Wegen zunehmender Konflikte mit der Militärregierung wird auch in Frankreich über einen Abzug der Truppen aus Mali diskutiert. Nach Einschätzung des Leiters des Regionalprogramms Sahel der CDU-nahen Konrad-Adenauer-Stiftung, Ulf Laessing, würde ein solcher Schritt dschihadistischen Gruppen in Mali weitere Rückzugsräume eröffnen und damit auch den Blauhelmeinsatz Minusma erschweren.

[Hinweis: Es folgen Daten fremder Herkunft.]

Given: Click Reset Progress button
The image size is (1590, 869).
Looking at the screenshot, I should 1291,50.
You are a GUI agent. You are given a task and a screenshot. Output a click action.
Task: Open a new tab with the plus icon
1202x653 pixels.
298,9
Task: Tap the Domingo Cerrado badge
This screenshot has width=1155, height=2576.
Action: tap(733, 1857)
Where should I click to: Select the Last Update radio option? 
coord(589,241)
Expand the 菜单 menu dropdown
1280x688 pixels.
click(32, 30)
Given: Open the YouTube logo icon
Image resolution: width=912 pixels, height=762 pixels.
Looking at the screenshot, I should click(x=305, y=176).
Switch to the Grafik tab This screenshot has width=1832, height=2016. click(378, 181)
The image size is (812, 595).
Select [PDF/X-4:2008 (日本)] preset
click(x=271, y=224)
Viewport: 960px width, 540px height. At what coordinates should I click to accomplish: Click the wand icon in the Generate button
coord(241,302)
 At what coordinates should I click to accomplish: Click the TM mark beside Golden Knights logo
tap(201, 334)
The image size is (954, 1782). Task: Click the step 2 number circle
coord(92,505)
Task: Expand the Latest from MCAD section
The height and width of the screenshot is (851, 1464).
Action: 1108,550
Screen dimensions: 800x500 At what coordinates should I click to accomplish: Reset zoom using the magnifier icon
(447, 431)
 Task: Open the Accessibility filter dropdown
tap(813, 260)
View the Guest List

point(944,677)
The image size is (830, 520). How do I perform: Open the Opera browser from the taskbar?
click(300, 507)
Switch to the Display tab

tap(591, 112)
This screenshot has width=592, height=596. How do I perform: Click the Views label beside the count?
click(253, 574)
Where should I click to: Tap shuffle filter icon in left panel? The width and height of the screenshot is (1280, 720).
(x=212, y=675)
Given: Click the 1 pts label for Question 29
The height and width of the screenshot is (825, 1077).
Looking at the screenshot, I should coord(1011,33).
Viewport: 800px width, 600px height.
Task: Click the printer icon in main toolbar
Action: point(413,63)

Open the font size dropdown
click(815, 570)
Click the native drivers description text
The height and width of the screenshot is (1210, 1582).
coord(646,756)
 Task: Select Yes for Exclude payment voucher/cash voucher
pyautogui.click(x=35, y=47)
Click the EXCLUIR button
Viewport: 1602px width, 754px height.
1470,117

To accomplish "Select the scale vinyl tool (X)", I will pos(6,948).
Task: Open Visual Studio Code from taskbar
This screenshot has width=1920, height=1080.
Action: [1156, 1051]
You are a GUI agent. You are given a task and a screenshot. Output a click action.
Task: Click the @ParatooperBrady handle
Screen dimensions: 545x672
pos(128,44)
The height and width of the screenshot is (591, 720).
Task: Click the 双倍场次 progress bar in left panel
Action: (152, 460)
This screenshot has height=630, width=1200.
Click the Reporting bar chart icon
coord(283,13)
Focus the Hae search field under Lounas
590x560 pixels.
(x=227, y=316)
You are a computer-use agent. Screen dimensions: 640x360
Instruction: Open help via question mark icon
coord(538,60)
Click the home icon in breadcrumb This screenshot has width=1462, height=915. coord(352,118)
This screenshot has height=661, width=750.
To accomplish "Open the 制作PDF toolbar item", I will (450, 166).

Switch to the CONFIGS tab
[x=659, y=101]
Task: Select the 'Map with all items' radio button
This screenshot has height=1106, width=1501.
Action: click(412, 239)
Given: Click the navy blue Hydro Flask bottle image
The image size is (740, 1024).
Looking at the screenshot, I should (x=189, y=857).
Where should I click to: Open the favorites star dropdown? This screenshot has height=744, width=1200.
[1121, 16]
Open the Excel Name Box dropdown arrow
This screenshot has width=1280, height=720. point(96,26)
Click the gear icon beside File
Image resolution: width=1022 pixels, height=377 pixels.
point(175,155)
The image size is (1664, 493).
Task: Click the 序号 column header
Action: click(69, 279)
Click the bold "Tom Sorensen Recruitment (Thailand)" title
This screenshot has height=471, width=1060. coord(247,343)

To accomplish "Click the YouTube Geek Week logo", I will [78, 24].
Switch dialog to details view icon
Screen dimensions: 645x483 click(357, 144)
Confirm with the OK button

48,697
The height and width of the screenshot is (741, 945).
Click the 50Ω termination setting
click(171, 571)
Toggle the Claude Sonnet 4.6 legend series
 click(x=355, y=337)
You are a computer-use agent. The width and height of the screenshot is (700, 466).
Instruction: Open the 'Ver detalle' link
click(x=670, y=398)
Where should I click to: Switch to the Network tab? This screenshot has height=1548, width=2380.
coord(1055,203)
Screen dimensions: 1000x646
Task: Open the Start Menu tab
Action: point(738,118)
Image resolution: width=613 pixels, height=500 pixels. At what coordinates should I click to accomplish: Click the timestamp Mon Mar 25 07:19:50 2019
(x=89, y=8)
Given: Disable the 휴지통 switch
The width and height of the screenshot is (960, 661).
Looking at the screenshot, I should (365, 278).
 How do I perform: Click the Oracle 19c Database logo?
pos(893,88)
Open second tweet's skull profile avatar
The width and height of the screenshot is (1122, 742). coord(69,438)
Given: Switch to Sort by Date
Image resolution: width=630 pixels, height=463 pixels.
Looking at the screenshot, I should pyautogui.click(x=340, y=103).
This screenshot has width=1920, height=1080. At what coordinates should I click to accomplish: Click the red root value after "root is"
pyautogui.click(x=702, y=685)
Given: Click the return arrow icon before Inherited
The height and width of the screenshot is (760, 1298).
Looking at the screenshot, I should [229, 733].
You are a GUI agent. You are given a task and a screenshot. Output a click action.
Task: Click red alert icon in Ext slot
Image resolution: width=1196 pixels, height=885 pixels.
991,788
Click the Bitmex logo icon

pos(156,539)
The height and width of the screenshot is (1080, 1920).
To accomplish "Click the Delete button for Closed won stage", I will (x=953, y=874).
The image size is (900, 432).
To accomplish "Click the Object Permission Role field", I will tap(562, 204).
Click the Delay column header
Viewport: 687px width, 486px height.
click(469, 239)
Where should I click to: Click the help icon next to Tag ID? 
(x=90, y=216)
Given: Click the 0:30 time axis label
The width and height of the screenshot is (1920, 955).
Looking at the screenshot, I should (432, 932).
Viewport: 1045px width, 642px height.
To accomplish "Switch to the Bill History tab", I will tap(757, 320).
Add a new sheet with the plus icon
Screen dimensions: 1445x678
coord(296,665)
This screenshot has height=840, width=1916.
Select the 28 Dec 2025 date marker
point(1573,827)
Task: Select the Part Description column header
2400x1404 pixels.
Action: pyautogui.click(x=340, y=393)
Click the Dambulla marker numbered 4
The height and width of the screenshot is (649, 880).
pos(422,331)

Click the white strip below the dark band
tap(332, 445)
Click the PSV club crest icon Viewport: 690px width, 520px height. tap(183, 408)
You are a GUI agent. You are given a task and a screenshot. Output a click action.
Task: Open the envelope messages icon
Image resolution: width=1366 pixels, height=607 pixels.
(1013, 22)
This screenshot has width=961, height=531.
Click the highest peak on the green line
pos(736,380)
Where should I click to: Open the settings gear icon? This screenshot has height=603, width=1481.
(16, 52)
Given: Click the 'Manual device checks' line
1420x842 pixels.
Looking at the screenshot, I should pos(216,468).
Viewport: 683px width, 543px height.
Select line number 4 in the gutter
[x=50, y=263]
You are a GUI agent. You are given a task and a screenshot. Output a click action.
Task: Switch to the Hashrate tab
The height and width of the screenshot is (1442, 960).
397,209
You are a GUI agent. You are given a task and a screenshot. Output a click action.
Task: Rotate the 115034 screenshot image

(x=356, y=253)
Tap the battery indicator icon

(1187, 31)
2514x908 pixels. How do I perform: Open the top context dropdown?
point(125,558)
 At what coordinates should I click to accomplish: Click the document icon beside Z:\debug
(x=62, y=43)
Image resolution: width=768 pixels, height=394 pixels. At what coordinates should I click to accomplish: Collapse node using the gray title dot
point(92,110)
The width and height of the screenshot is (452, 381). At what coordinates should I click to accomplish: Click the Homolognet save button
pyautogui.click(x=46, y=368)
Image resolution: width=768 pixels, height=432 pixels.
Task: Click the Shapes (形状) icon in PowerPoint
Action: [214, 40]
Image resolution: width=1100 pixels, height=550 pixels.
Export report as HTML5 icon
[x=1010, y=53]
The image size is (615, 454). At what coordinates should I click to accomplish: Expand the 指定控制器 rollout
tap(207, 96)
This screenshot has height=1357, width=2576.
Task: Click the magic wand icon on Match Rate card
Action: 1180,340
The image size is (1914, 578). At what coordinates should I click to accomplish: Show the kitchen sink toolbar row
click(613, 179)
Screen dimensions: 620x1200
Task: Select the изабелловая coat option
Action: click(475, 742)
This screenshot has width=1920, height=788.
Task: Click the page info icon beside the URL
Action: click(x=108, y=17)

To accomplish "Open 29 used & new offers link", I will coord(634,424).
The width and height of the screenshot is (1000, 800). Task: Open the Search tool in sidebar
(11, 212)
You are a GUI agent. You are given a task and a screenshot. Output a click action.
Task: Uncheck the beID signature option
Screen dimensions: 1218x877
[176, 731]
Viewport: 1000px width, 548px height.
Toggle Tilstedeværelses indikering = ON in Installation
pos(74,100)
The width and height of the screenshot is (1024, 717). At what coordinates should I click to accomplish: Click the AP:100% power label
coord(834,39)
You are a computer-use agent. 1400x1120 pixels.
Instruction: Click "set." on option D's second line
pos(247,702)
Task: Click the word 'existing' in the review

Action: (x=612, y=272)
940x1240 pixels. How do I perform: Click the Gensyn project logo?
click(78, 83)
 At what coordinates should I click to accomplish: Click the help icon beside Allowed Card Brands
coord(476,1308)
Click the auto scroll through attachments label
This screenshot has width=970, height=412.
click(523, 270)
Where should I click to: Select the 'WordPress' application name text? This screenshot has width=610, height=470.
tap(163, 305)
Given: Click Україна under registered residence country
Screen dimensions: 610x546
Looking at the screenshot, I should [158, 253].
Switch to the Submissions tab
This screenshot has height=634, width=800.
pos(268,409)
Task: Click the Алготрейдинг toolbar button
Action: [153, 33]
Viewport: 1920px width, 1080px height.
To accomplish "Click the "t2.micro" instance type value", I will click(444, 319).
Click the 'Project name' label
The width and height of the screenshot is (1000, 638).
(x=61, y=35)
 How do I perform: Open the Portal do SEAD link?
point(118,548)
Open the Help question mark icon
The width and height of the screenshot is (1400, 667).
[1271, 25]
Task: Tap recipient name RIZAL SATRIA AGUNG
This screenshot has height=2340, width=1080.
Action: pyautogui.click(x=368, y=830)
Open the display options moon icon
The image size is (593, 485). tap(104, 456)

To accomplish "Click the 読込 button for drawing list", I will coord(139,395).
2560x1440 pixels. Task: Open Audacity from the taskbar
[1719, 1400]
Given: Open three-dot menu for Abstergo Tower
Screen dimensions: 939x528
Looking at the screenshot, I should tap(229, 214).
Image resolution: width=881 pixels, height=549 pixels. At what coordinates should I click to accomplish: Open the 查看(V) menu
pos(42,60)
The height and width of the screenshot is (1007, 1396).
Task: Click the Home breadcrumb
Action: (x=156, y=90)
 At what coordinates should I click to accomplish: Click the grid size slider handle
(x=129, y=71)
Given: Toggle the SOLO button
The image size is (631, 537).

*TAKUBA: Im März 2020 erklärte ein Bündnis europäischer Staaten die Gründung einer Eingreiftruppe von Spezialkräften, um die Operation Barkhane zu unterstützen. Daran beteiligt sind neben Frankreich unter anderen Estland und Tschechien. Die bis zu 800 Soldaten der Takuba-Mission sind vor allem in der Region Liptako aktiv, die sich über Mali, Burkina Faso und Niger erstreckt. Ende Januar gab Dänemark den Abzug seiner Truppen bekannt. Zuvor hatte die malische Regierung erklärt, diese seien ohne Einladung im Land.

*RUSSISCHE SÖLDNER: Auch Söldner des russischen Wagner-Konzerns sollen inzwischen in Mali stationiert sein. Beobachter gehen von 300 bis 500 Kämpfern der Kreml-nahen Truppe aus. Die malische Regierung spricht von Ausbildern. Die Präsenz der Söldner, die unter anderem auch in der Zentralafrikanischen Republik zum Einsatz kommen, ist ein Zeichen dafür, dass die malische Regierung sich zunehmend von der immer unbeliebter werdenden ehemaligen Kolonialmacht Frankreich entfernt. Ein Abzug des Westens aus Mali würde auch den Spielraum der russischen Söldner vergrößern.